Many of these modern day feminists are quick to cry out “misogyny” the moment anyone has an issue with a person who happens to be female. They frequently blast other women for “girl-on-girl hate” just because a woman has the gall to criticize one of their “sisters”. I find this way of thinking utterly ridiculous. Since when does feminism mean that women are infallible creatures worthy of nothing but praise? I have always thought being a feminist meant lobbying for equality. Equality does NOT mean that you can say or do anything without being held accountable. Equality means you will be held to the same standards and outcome as everyone else. Now you are telling me that you should be treated differently because you are female?

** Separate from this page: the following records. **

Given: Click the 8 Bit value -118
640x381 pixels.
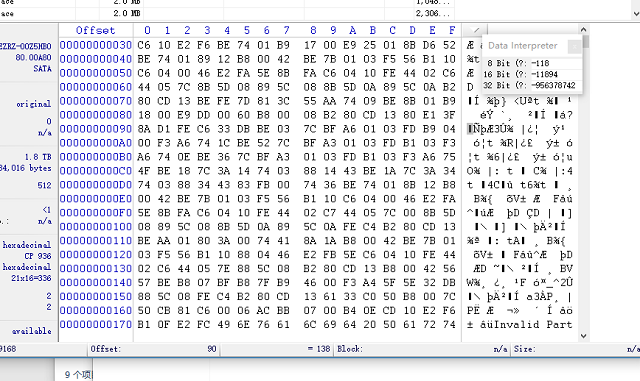Looking at the screenshot, I should [x=540, y=63].
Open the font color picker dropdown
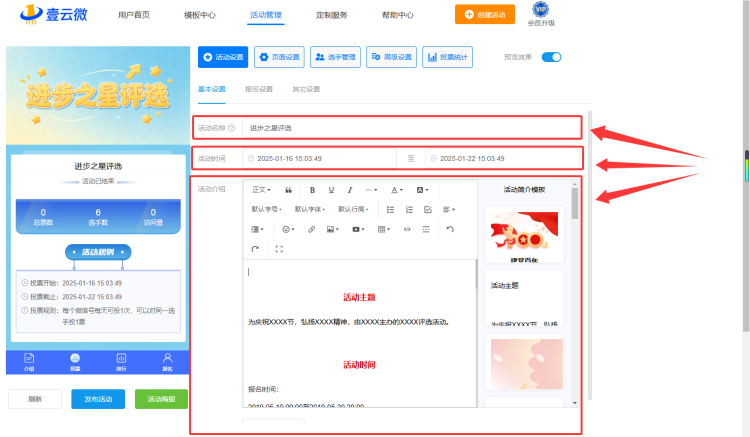 (397, 190)
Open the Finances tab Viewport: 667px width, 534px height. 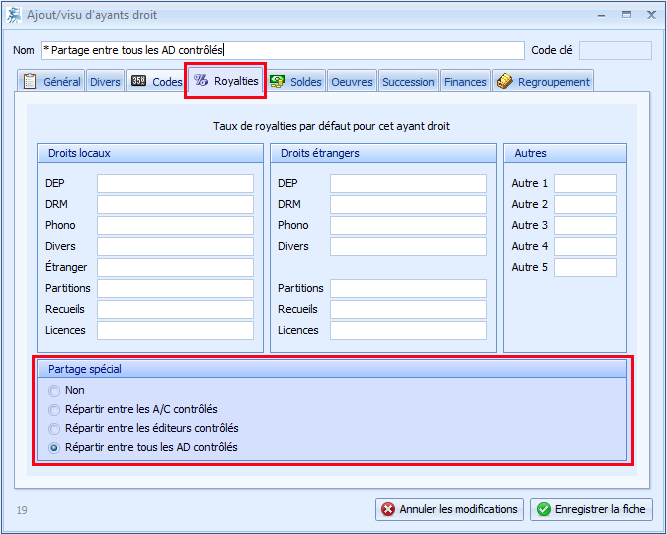coord(465,82)
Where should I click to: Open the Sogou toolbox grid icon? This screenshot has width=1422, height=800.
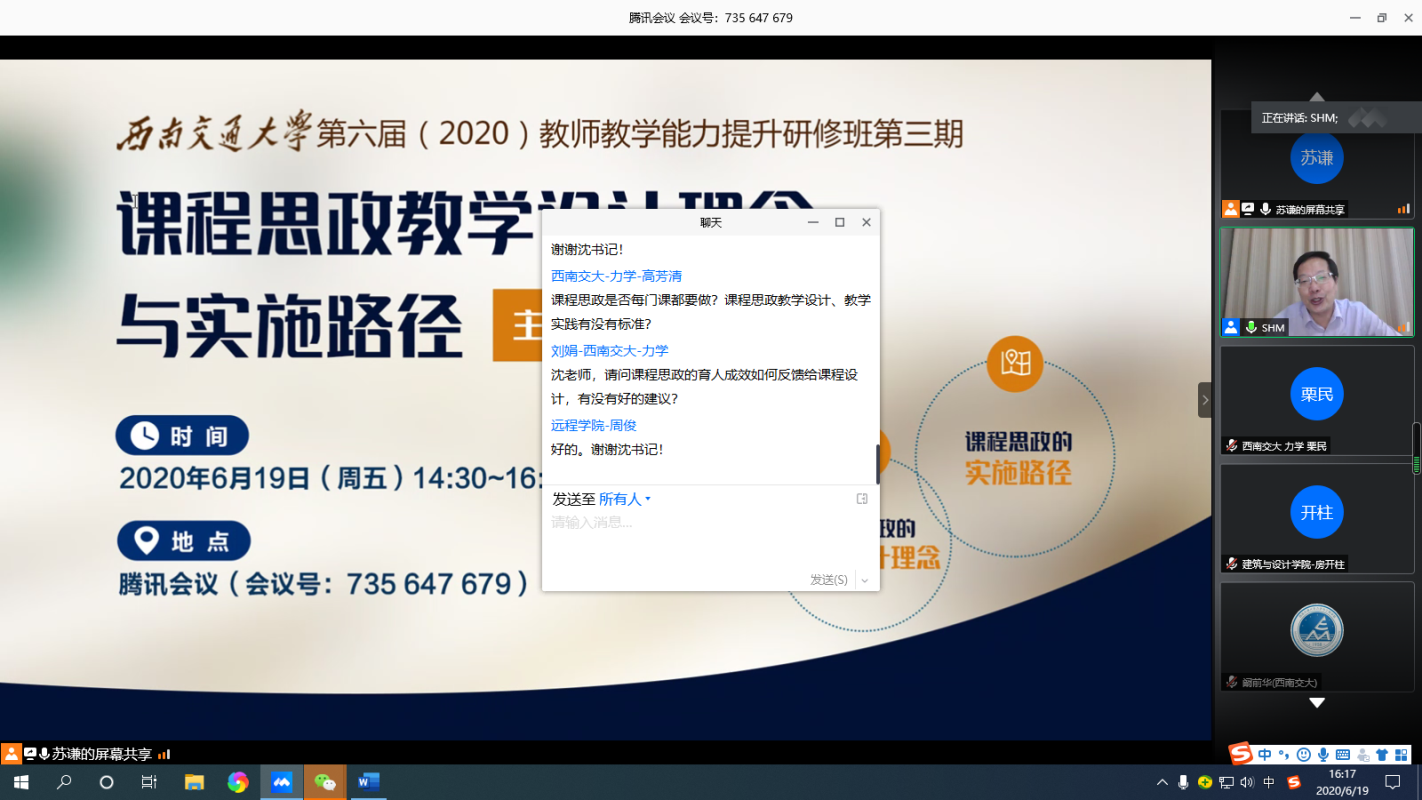1401,755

“Trigger” or “triggering”. This is the cry of outrage in response to, well, pretty much anything. A “trigger” refers to a picture or words that “trigger” a negative memory/experience in the reader. Common themes are sexual assault, eating disorders, domestic abuse etc. Instead of scrolling past, closing the website or dealing with it like an adult, they will screech indignantly about it being “triggering” and demand that the offending sentence/picture be removed. I don’t understand how these women can function in the real world, where nobody really gives a fuck about their feelings. Because nothing says empowerment like being a thin-skinned perpetual victim.

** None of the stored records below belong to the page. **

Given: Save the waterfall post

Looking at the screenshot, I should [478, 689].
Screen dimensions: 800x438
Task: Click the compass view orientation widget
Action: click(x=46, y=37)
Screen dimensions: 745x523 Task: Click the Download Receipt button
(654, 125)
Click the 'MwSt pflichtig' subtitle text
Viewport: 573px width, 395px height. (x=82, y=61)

Were you aware that taking off your clothes for the sexual pleasure of men was empowering? Neither did I. That’s what many of these feminists will have you believe. While I don’t think it should be a stigma for a woman to keep food on the table, I fail to see how stripping is an “empowering” career move. This includes “burlesque”, which is mistakenly thought of as “empowering” because many of the women are overweight and not terribly attractive. Instead of trying to make it some ridiculous political statement, why can’t you just admit that you (a) need the cash (b) are an exhibitionist, or (c) you mistakenly rely on male attention to validate your attractiveness? You’ll just have to trust me on the fact that the men in the audience are not picking up on the feminism. Oh well, what can you expect from women who on one hand claim to be against the sexual objectification of women while simultaneously engaging in “rape fantasies”. (I was pretty surprised to discover the amount of feminists who confess to having rape-fantasies.)

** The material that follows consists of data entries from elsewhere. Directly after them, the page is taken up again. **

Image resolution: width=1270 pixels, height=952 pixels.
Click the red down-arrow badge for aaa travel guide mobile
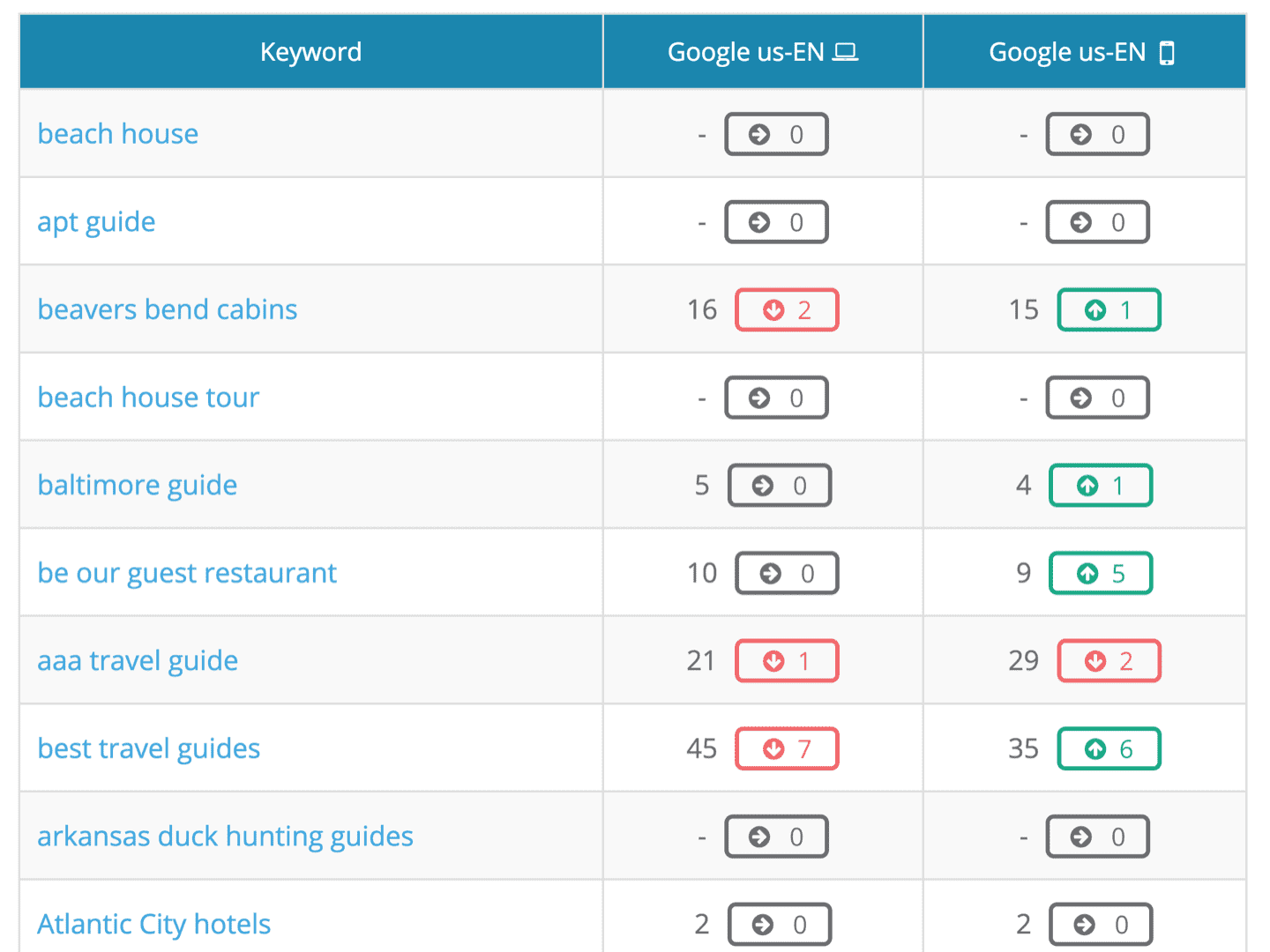click(x=1109, y=660)
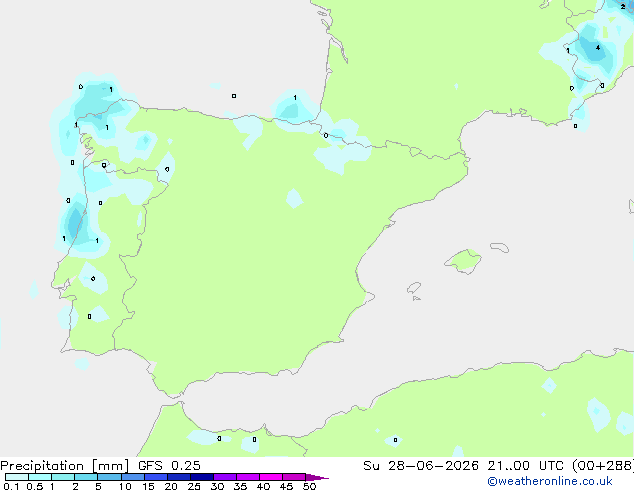Click the '4' precipitation value over the Alps
634x490 pixels.
(x=598, y=48)
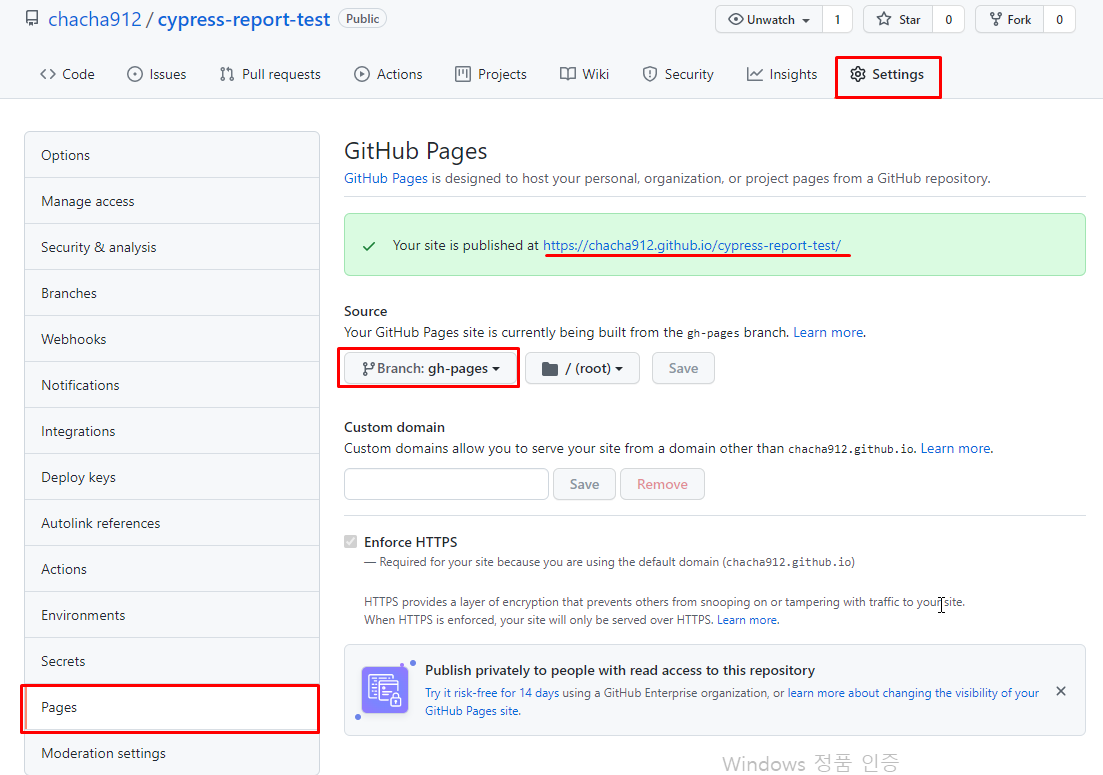The width and height of the screenshot is (1103, 775).
Task: Open the Settings tab
Action: click(x=887, y=74)
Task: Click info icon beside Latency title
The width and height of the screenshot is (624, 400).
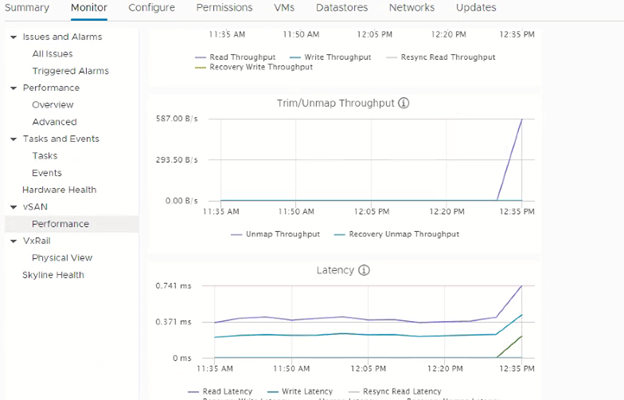Action: coord(364,270)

“Slut-shaming” is a feminist jab at people who look down upon women for expressing their sexuality. While I do think there is certainly a valid point about the double-standards society has towards women’s sexuality, this is another overused term. Some ladies seem to think that guzzling back liters of sperm and taking as much dick as they can until they are verging on prolapse is pretty feminist. They call it being a “pro-sex” feminist. If you do anything but high-five them, they will accuse you of “slut-shaming”. Rampant promiscuity is pretty nasty regardless of gender. I am not making a moral judgement here, I just think both genders (and genders in between or what have you) should be concerned about sexually transmitted infections and diseases.
The problem with a lot of these “modern feminists” is the lack of logic and the constant knee-jerk reactions. The issues they bring up are definitely valid and the terms that they use they DO actually have a place, yet the constant overuse of them constitutes a “boy who cried wolf” situation where they eventually lose their meaning. These women eventually become a shrill caricature of themselves and it becomes very hard to take them seriously.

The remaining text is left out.